Amsinck v. North

Per Curiam.

— There are three appeals in this action; First, from the order of Hr. justice Daly, on the 18th of Hay, 1880, denying a motion to set- aside a summons and complaint and order for examination of the defendants before trial herein; second, from the order of Hr. justice Daly, made on the first of June, 1880, denying a motion to vacate an order for discovery; and, third, from the order of Hr. justice Van Hoesen, of the 30th of July, 1880, denying a motion to vacate and set aside an order granting an examination of the defendants before trial.

It is suificient to say, as to the first appeal, so far as the same is an appeal from the order denying the motion to set aside the summons and complaint upon the ground that no *116specific persons are named as plaintiffs or defendants, that the said order was properly made, because any such objection to the summons and complaint had been waived by the answer of the defendants, and also by the delay of the defendants in moving therefor.

As to so much of said order as appears to have denied a motion to set aside the order for examination of the defendants before trial, it was properly denied, because it appears by an order dated April 5, 1880, that a similar motion'had been made before judge Larremore and denied, and no appeal was ever taken from said order and no leave to renew such motion was ever given.

For the same reason the third appeal- above mentioned — namely, that from the order of the thirtieth of July—is not well taken. The order of Hr. justice Larremore, of the 2d. of April, 1880, was conclusive upon the parties to this action as to the order for examination, until it had been reversed or some leave to renew the application to vacate the order had been granted.

It is urged upon the appeal from the order denying the motion to vacate the order of discovery, that the facts presented by the papers in this action do not bring the case within the rules authorizing the discovery, and the claim is made that no discovery can be ordered, except in the cases mentioned in subdivisions 1 and 2 of rule 14 of the supreme court rules. By section 803 of the Code, it is provided that a court of record has power to compel a party to an action pending therein to produce and discover, &c., any book, document or other paper in his possession or under his control, relating to the merits of the action or of the defense therein. Section 804 provides that the general rules of practice must prescribe the cases in which discovery or inspection may be compelled, and the proceedings for that purpose, where the same are not prescribed in this act. The Code presents, as has been above stated, certain cases in which a discovery may be had — namely, where the book, document or other paper *117desired to be discovered relates to the merits of the action or of the defense therein. Sections 805, 806, 807 and 808, prescribe the proceedings which are to be taken under section 803, and it-is to be observed that section 804 simply authorizes that the general rules of practice must prescribe the cases and the proceedings where the same — namely, the cases and proceedings — are not prescribed in this act. In other words, the general rules of practice may enlarge section 803, and the other sections above named, but they have no power to restrict the operations of those sections.

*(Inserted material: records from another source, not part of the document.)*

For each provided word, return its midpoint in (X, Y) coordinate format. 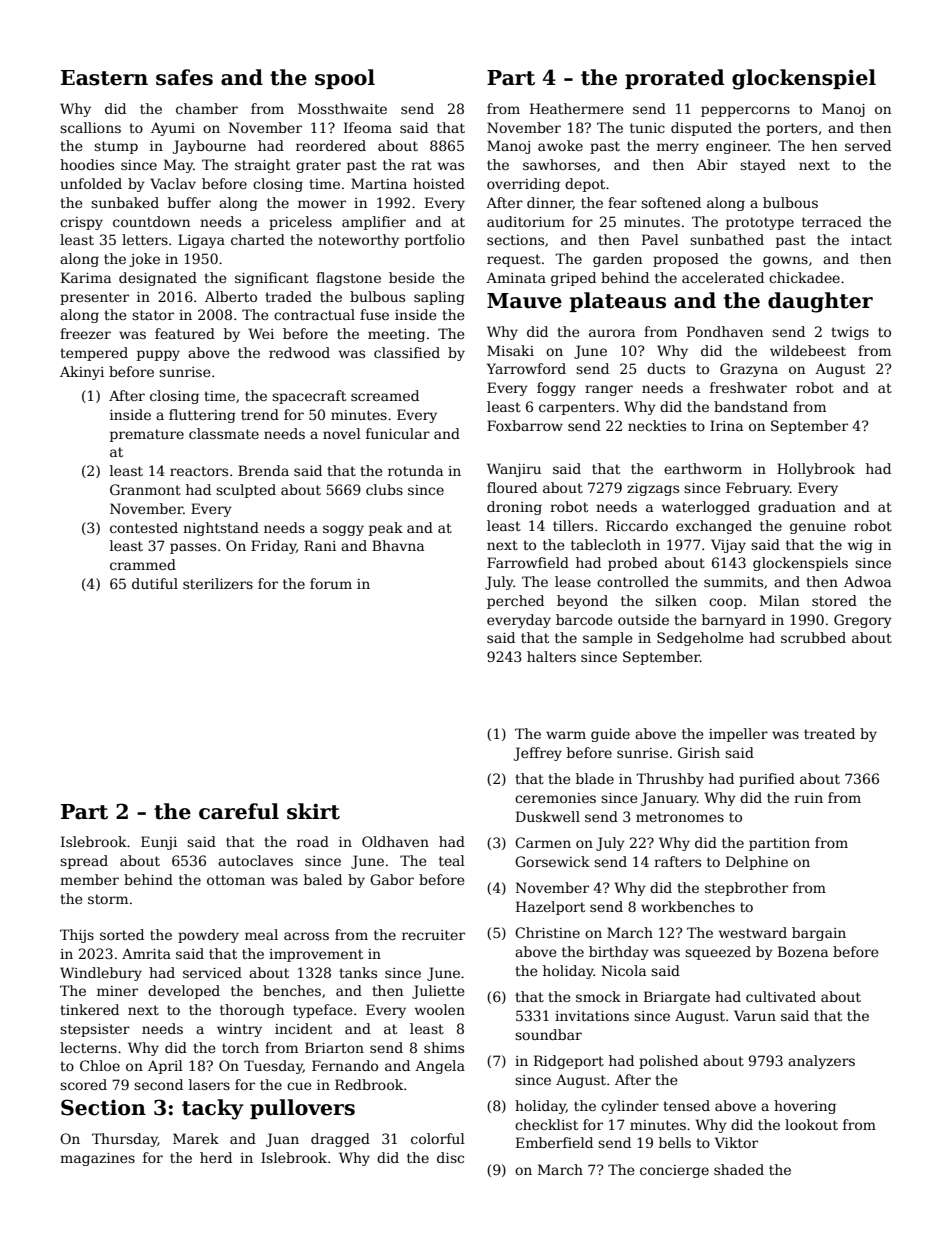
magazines (97, 1159)
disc (450, 1157)
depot (585, 185)
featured (185, 333)
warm (566, 735)
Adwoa (867, 581)
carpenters (577, 408)
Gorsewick (552, 861)
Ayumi (173, 129)
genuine (818, 527)
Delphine (757, 863)
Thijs (77, 936)
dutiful (155, 583)
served (868, 145)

It is claimed that the language of section 803 is so general that it leaves nothing, if the above construction is correct, for the general rules of practice to prescribe. If that interpretation is necessary, it will have to prevail, because the general rules of practice are expressly prohibited from operating upon those cases.

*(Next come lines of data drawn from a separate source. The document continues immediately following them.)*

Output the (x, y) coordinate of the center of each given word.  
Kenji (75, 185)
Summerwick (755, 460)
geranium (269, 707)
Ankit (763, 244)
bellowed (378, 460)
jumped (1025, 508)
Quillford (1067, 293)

The enactment, in the supreme court rules, of subdivision 3 of the rule 14, is a mere recognition upon the part of the convention of judges that they had no right whatever to interfere with the provisions of the sections which we have mentioned. It therefore follows that, if the petition upon which the order for discovery was granted shows the jurisdictional facts, the order must be affirmed.

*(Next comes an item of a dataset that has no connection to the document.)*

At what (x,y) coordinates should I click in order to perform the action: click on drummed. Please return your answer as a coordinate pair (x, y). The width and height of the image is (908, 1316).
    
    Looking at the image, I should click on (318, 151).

The petitioner in this case alleges upon information and belief that the defendants have in their possession one or more letters, and copies of one or more letters, bills of lading or receipts relating to the goods mentioned in the complaint in this action, also a bill of account of the goods, also books of account kept by the defendants’ firm containing entries relating to the ordering, purchase and delivery of said goods. The petitioners also allege that said books and papers relate to the merits of this action and that the petitioners will be unable to prepare properly the case for trial without the discovery and inspection of those books and papers.

The possession by the defendants of these books and papers, in view of their failure to make any answer whatever to this *118application denying such possession, must be presumed, and such papers, if they do exist, would necessarily relate to the merits of the action.

Since the above was written our attention has been called to the point that the order to show cause why the order for an examination before trial should not be set aside upon the return of which the order appealed from was made, was granted .by the same judge who made the order of April 15, 1880.

We do not think that this order of itself amounts to leave to renew. There should be some indication contained in the order to show cause that it was the intention of the court to give leave to renew the motion.

In this county orders to show cause have unfortunately apparently become so much a matter of course that it would be entirely unsafe to predicate any judicial action upon the fact that one had been granted.

Under these circumstances it would appear that the judge acquired jurisdiction to grant the order of discovery, and such order should not be interfered with upon appeal.